• **Assignment**
Scan the listing below and copy each line holding the word "height".

==== Records for processing ====

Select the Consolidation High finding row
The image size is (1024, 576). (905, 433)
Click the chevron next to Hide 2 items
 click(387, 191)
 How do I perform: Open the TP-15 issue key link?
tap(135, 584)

====
==== Records for processing ====

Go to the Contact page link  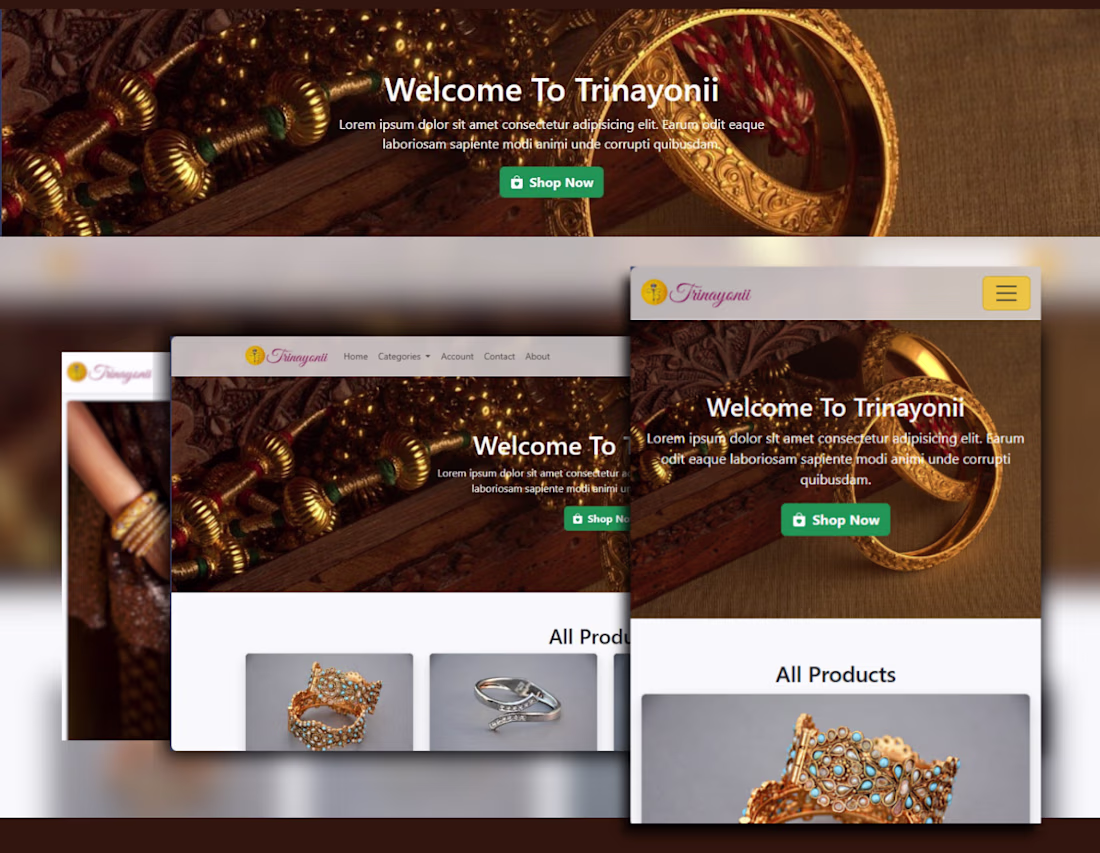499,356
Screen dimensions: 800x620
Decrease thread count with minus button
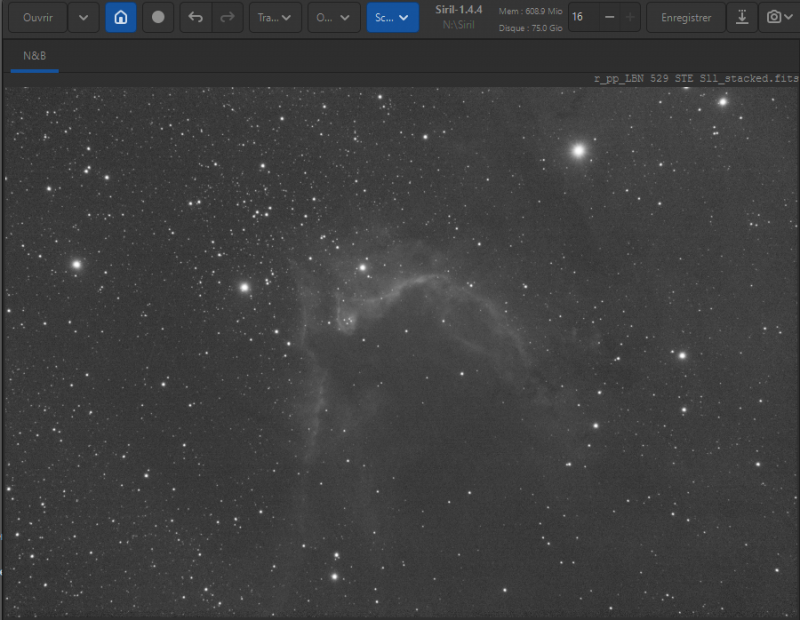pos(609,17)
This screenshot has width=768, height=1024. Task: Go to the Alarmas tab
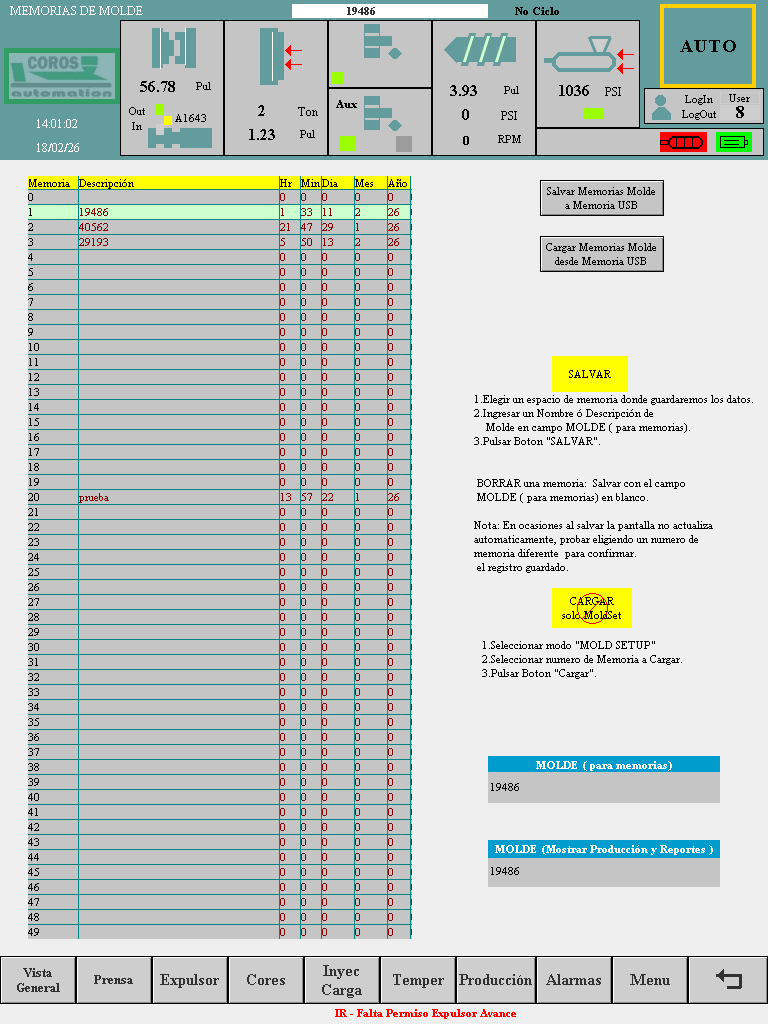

====
==== Records for processing ====

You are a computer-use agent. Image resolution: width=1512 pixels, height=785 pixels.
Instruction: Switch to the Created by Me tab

====

• **Solved problem**
This screenshot has width=768, height=1024. Task: Go to the Alarmas tab
You are a computer-use agent. Image resolution: width=1512 pixels, height=785 pixels.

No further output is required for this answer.